The farewell in a park sequence feels like a graduation. Everyone moves on to do something else. It looks like Mickey and Martha will be joining up with Torchwood, Sarah Jane will continue doing her own thing over on her spinoff show. Rose and Jackie go back home, and the Doctor is left with only Donna, the companion who’s pledged to travel with him forever. This episode went by so quickly, I was expect there to be another act of some kind, a foe to fight after they return the Earth to its proper place.

But, it turned out to be a more personal tragedy. The moment Donna started repeating herself, I knew things were going to be bad, and from there it was a short fall to the mindwipe. The first time I watched it, I felt like I needed another scene with Donna, where she says good bye to the Doctor. It was too quick the first time. Flipping through the episode again, I came to that scene, and watching it, it’s partially how fast everything happens that makes it so tragic. She doesn’t get a chance to even say that good bye, it’s just a frenzied “No! No,” then her mind is gone. The Doctor must have known this would happen from the moment she got those powers. She saved the universe, but it wound up destroying her.

I don’t know if RTD came up with the mindwipe thing as a way to avoid the pain of killing her. If that was the intent, I think he failed miserably since those last scenes are absolutely excruciating. It’s one of the most sadistic character fates I’ve seen in a series. Really, the only comprable thing for me is Adrianna’s fate in The Sopranos, we know something bad is going to happen, he knows something bad is going to happen to her, but for a moment, she doesn’t believe it.
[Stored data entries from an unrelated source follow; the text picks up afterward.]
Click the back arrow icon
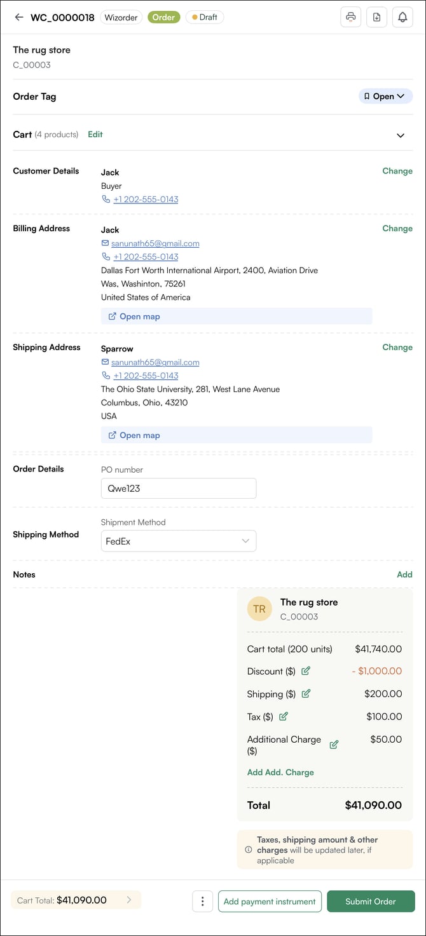This screenshot has height=936, width=426. (19, 17)
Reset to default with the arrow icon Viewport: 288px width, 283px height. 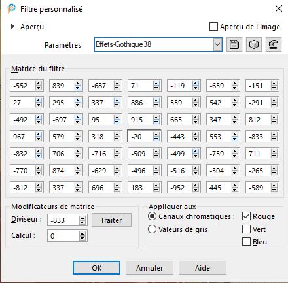click(274, 44)

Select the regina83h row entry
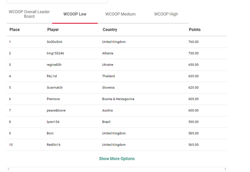pos(54,65)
She thinks everything’s going to be okay, better than okay, and then the gunshot comes down, the illusion breaks and reality comes rushing in.
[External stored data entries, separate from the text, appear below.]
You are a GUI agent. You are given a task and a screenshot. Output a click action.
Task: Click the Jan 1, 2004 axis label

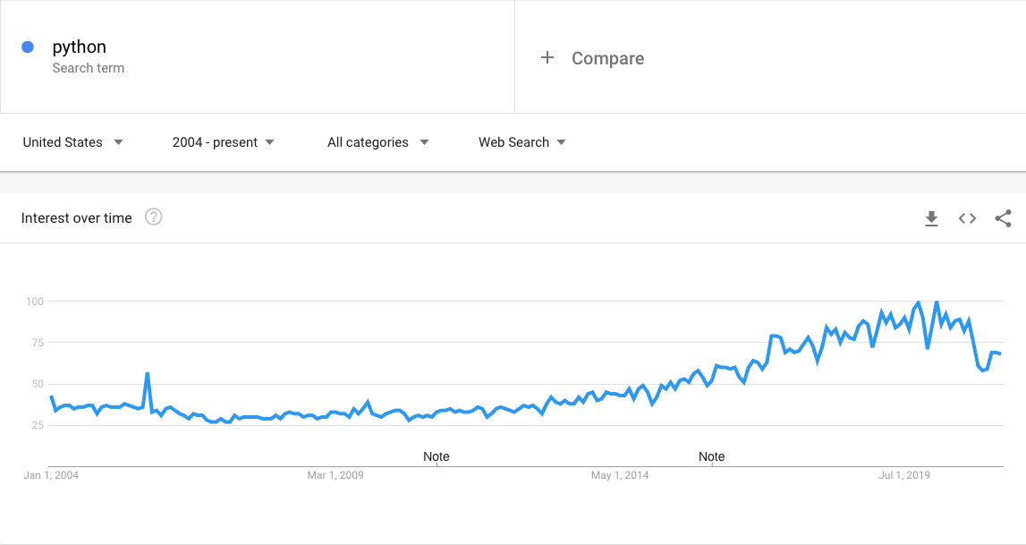point(51,475)
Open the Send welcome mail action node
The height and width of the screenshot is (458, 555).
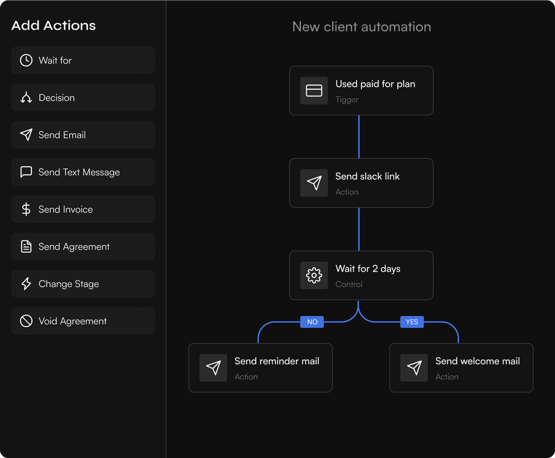[x=461, y=368]
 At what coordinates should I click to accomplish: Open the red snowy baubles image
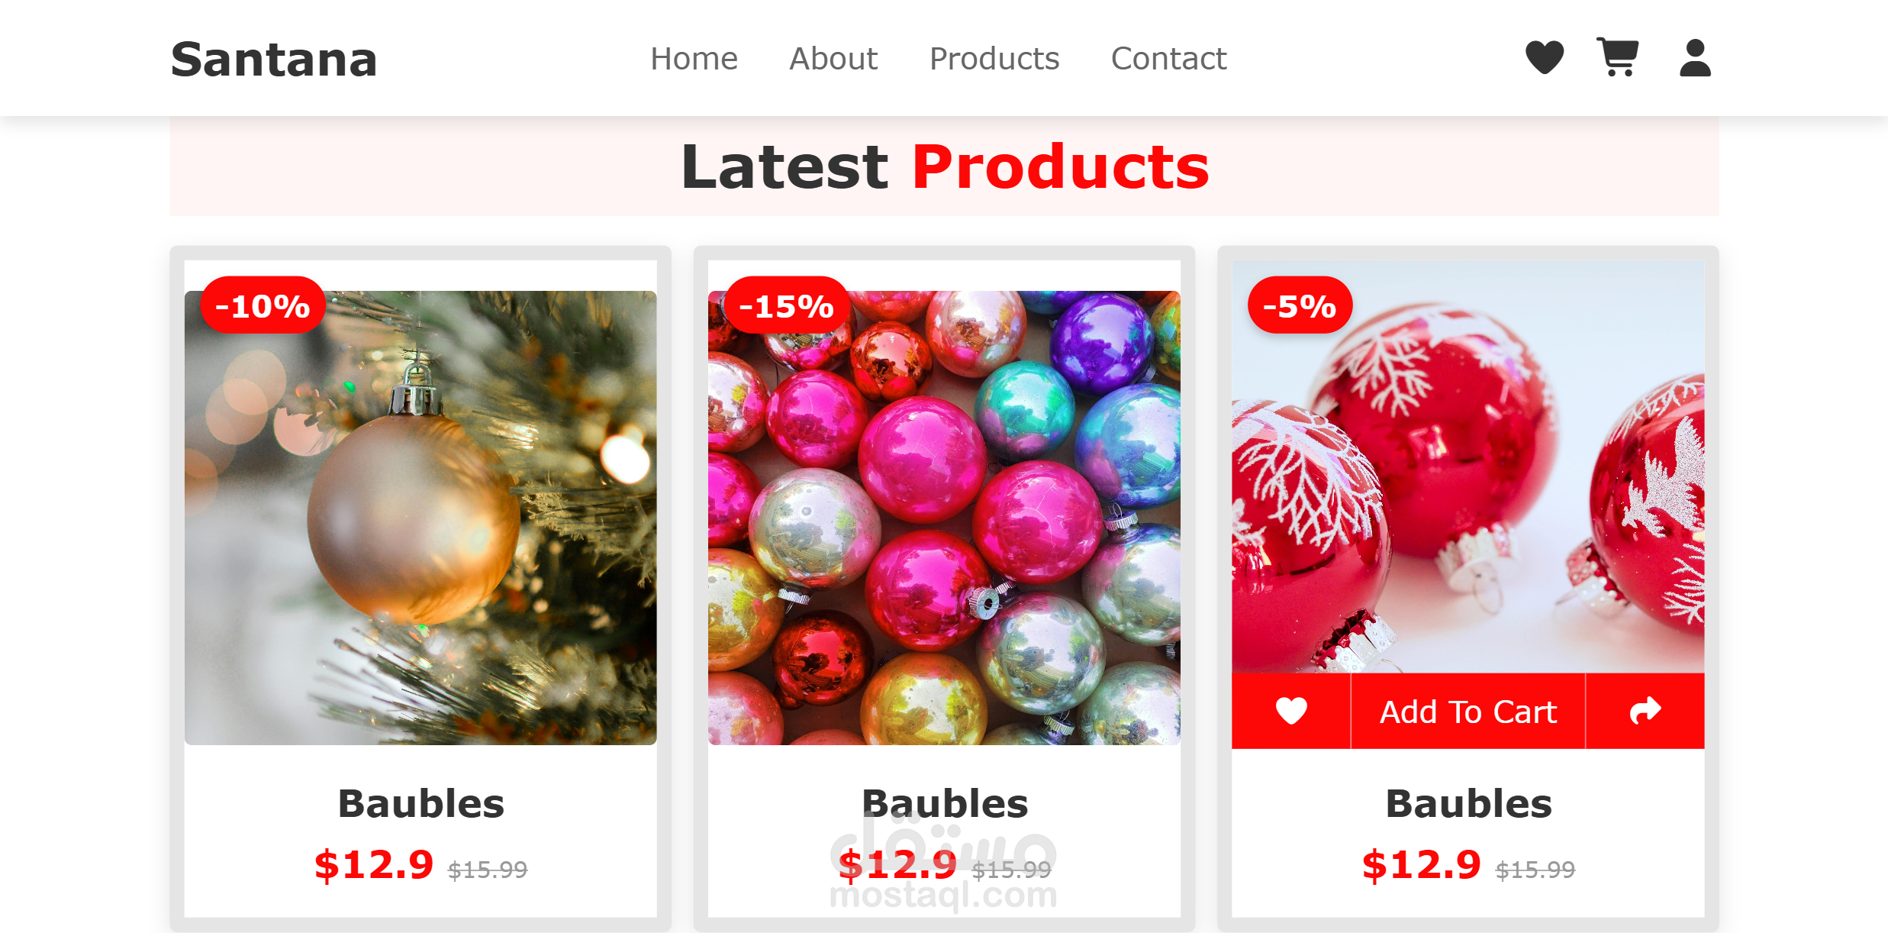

In just a few scenes this season, Bernard Cribbins’ Wilf has become the emotional anchor of the series, the everyman who loves aliens and spaceships. It’s so sad to watch him have to come to terms with the person that Donna has become getting wiped away. They will sing songs of her on alien worlds, but on ours, she will be nothing.

And, that leads to the really difficult scene in which the Doctor sees the old Donna back, totally oblivious to the person she was, the person she could be. Instead, she’ll just go about her life and never realize her potential. I think this ties back to what I consider one of the touchstone scenes for the series, the scene at the restaurant from “Parting of the Ways.” Here, Rose talks to her mother and Mickey and says she won’t go back to her old life, she can’t go back. She’d rather die up in space by the Doctor’s side than go back and live an ordinary life. I think one of the things the Doctor doesn’t understand is that even though his companions may go through bad stuff, they’re all happier to have seen it, and wouldn’t trade it for anything. I’d almost have preferred to see The Doctor just shove Donna out the doors of the Tardis into space than to bring her back home to become the person she used to be.

Of course, maybe things won’t be all bad for Donna. We saw in ‘Forest of the Dead’ that she can be happy in a normal life, and perhaps some of what she’s been through will seep through. Or, at least her mother and Wilf will treat her better, knowing what she can be. Still, the way the scenes are played, and the fact that if she remembers anything, she’ll burn up indicates that the Donna we knew is lost in time.

Her fate here makes clear why we spent so much time on parallel universe Donna of “Turn Left.” It’s clear that even though the person she was is gone, the impact she made on the Earth doesn’t disappear. Comparing the world they’re in now to the world of “Turn Left” makes that clear. She saved the Doctor, and the world many times over. But, that’s not much comfort for the viewer, or for Wilf and the Doctor.

The season, and RTD’s run on the series, ends on a really down note. Wilf says he’ll keep looking up at the stars, he’ll keep her memory alive, but is that any real consolation? It’s not for the Doctor, who ends up alone, forced to reflect on the fact that though he has built an army, he himself is still alone. It’s a downer of an ending, and one that leaves things fairly open for the future.

How much of Davies’ continuity will Moffat run with? Who will be the new companion? There’s a lot of questions, and I think I’ll ponder them in another post that will simultaneously look back and look forward at this run of Doctor Who.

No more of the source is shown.